◆ Metin bölümü
+ + + +

Türk milletinin büyük liderlerinden KKTC’nin kurucu
Cumhurbaşkanı ve Türk Mukavemet Teşkilatının (TMT) önderlerinden
“Toros” kod adlı Rauf Denktaş’ın uçmağa varmasının üzerinden yedi
yıl geçti.
Türklük bilinciyle dopdolu, millete adanmış bir hayatın ardından
geride bıraktığı boşluk sadece KKTC için değil Astana’dan Bosna’ya
Ankara’dan Bakü’ye kadar tüm Türk dünyası için büyük kayıptır.
Böylesi büyük şahsiyetler ancak şanslı milletlerin içinden çıkarlar
ki Türk milleti de o şanslı milletlerden biridir.
LİDERLERİN MİRASI
Ancak milletler kendi içinden çıkardıkları büyük devlet adamlarına
sadece gözyaşı dökerek sahip çıkamazlar. “Beni görmek demek mutlaka
yüzümü görmek demek değildir. Benim fikirlerimi, benim duygularımı
anlıyorsanız ve hissediyorsanız bu yeterlidir” sözleriyle
Atatürk’ün işaret ettiği gerçek de budur. Milletler, büyük
liderlerini anlayarak ve onların mücadelesini ilerleterek liderin
mirasına sahip çıkabilirler. Başka türlüsü zaten mümkün
değildir.

+ + + +

◆ Liste
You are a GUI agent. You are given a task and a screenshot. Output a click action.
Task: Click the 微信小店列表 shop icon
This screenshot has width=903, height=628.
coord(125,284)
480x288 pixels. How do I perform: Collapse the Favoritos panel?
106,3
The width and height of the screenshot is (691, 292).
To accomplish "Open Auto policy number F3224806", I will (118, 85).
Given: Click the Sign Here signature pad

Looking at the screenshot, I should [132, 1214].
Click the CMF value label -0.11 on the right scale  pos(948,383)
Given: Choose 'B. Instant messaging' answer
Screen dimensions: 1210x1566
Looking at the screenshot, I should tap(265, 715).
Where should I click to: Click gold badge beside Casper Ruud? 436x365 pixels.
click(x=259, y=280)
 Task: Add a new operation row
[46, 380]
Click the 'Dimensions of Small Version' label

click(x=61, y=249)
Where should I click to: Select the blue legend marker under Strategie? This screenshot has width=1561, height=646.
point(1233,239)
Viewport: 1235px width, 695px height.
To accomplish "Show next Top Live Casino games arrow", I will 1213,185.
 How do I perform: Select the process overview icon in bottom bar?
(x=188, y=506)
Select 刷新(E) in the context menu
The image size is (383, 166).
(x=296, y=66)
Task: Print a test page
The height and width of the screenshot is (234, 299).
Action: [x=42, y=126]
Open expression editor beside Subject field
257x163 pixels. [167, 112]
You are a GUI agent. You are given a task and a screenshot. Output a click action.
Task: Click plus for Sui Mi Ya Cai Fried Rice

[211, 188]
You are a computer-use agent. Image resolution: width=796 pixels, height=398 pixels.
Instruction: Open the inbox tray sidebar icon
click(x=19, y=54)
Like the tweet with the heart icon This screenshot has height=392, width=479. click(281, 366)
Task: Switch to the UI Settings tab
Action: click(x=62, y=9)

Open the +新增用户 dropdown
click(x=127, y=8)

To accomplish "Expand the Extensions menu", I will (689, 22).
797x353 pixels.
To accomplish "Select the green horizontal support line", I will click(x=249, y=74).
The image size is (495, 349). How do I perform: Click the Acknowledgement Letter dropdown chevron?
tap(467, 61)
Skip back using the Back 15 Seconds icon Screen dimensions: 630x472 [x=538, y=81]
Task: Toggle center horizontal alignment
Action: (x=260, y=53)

+ + + +

◆ Alıştırma yönergeleri
**A)** Listede "The width and" ifadesini içeren satırdan "click(x=259, y=280)" ifadesini içeren satıra kadar, bu satır da dahil olmak üzere, tüm satırları boş satırları atlayarak numaralı bir liste hâlinde aktarın.
**B)** Rauf Denktaş'ı anan metni kaldığı yerden devam ettirin.

◆ Alıştırma yanıtları
**A)**
1. The width and height of the screenshot is (691, 292).
2. To accomplish "Open Auto policy number F3224806", I will (118, 85).
3. Given: Click the Sign Here signature pad
4. Looking at the screenshot, I should [132, 1214].
5. Click the CMF value label -0.11 on the right scale  pos(948,383)
6. Given: Choose 'B. Instant messaging' answer
7. Screen dimensions: 1210x1566
8. Looking at the screenshot, I should tap(265, 715).
9. Where should I click to: Click gold badge beside Casper Ruud? 436x365 pixels.
10. click(x=259, y=280)

**B)**
Gelinen noktada, Anadolu’yu 7 bin yıldır yurt yapan büyük Türk
milletinin son yıllarda karşı karşıya kaldığı emperyalist kuşatmayı
görünce millete güç, güven ve kudret veren büyük liderlere duyulan
ihtiyaç da, doğal olarak arttı. Düşünsenize bugün sadece Kıbrıs’ta
Türklük mücadelesi vermekle yetinmeyen “büyük Türk milletinin”
yanında ta İsviçrelere kadar gidip “Ermeni Soykırım iddiaları
emperyalist bir yalandır!” diyen bir büyük “mücahit” olsaydı ne
güzel o...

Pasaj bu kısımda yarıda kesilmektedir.